_Brief:_ Update the records below so that every instance of "Open" becomes "Show", and leave everything else as it is.

(Text and element pointing records)
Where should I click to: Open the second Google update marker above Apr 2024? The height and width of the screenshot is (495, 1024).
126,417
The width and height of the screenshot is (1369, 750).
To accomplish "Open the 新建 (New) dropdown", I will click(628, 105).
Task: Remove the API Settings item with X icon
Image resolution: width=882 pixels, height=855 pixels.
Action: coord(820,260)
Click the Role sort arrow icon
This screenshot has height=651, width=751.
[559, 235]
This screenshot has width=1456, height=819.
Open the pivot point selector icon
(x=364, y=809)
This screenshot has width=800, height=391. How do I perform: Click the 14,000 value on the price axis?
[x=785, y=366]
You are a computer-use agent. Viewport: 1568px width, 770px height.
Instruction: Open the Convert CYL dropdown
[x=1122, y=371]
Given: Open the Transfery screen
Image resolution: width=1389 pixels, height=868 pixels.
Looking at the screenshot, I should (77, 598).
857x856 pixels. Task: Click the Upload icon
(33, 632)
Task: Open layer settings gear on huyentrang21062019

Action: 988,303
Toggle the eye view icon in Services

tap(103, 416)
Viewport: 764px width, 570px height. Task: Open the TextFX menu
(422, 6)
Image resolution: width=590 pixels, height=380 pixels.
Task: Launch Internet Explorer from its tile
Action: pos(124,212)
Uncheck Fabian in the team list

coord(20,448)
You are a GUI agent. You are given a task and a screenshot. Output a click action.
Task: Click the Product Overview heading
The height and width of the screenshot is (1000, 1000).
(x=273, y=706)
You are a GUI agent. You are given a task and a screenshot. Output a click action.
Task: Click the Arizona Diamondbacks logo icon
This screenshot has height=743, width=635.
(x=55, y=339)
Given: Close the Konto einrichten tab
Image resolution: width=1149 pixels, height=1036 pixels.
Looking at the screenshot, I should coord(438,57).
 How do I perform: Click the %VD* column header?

_Response below:_
Where should I click to: Show the second Google update marker above Apr 2024? The height and width of the screenshot is (495, 1024).
126,417
The width and height of the screenshot is (1369, 750).
To accomplish "Show the 新建 (New) dropdown", I will click(628, 105).
Task: Remove the API Settings item with X icon
Image resolution: width=882 pixels, height=855 pixels.
Action: coord(820,260)
Click the Role sort arrow icon
This screenshot has height=651, width=751.
[559, 235]
This screenshot has width=1456, height=819.
Show the pivot point selector icon
(x=364, y=809)
This screenshot has width=800, height=391. How do I perform: Click the 14,000 value on the price axis?
[x=785, y=366]
You are a computer-use agent. Viewport: 1568px width, 770px height.
Instruction: Show the Convert CYL dropdown
[x=1122, y=371]
Given: Show the Transfery screen
Image resolution: width=1389 pixels, height=868 pixels.
Looking at the screenshot, I should (77, 598).
857x856 pixels. Task: Click the Upload icon
(33, 632)
Task: Show layer settings gear on huyentrang21062019

Action: 988,303
Toggle the eye view icon in Services

tap(103, 416)
Viewport: 764px width, 570px height. Task: Show the TextFX menu
(422, 6)
Image resolution: width=590 pixels, height=380 pixels.
Task: Launch Internet Explorer from its tile
Action: pos(124,212)
Uncheck Fabian in the team list

coord(20,448)
You are a GUI agent. You are given a task and a screenshot. Output a click action.
Task: Click the Product Overview heading
The height and width of the screenshot is (1000, 1000).
(x=273, y=706)
You are a GUI agent. You are given a task and a screenshot. Output a click action.
Task: Click the Arizona Diamondbacks logo icon
This screenshot has height=743, width=635.
(x=55, y=339)
Given: Close the Konto einrichten tab
Image resolution: width=1149 pixels, height=1036 pixels.
Looking at the screenshot, I should coord(438,57).
 How do I perform: Click the %VD* column header?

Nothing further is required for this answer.